=== Raw data ===
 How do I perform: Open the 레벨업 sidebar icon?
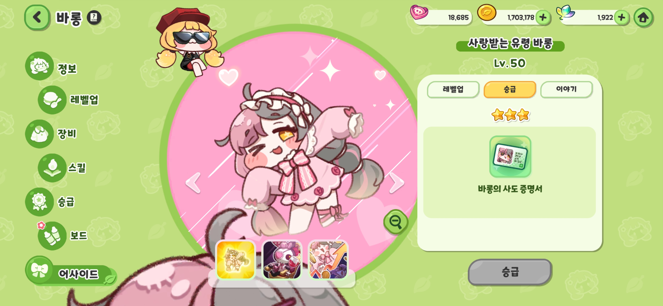point(52,100)
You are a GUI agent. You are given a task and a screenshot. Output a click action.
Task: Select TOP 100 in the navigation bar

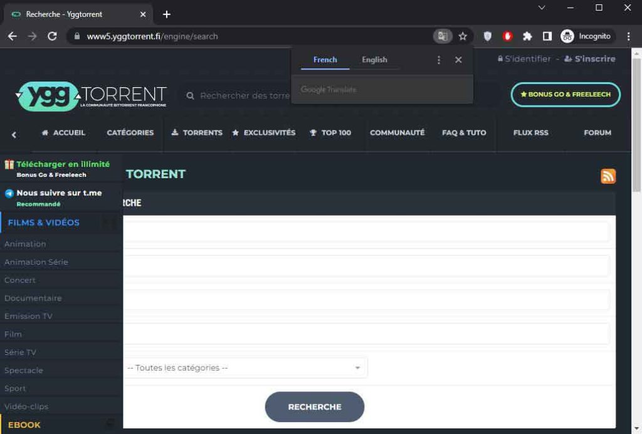coord(331,133)
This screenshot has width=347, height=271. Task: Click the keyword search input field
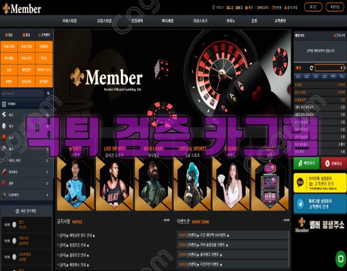[x=23, y=94]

=== About this task ===
A faithful copy of every record is needed here. Leave the images out of it.

=== Written answer ===
 How do I perform: Open the 레벨업 sidebar icon?
point(52,100)
You are a GUI agent. You are given a task and a screenshot. Output a click action.
Task: Select TOP 100 in the navigation bar

coord(331,133)
This screenshot has width=347, height=271. Task: Click the keyword search input field
[x=23, y=94]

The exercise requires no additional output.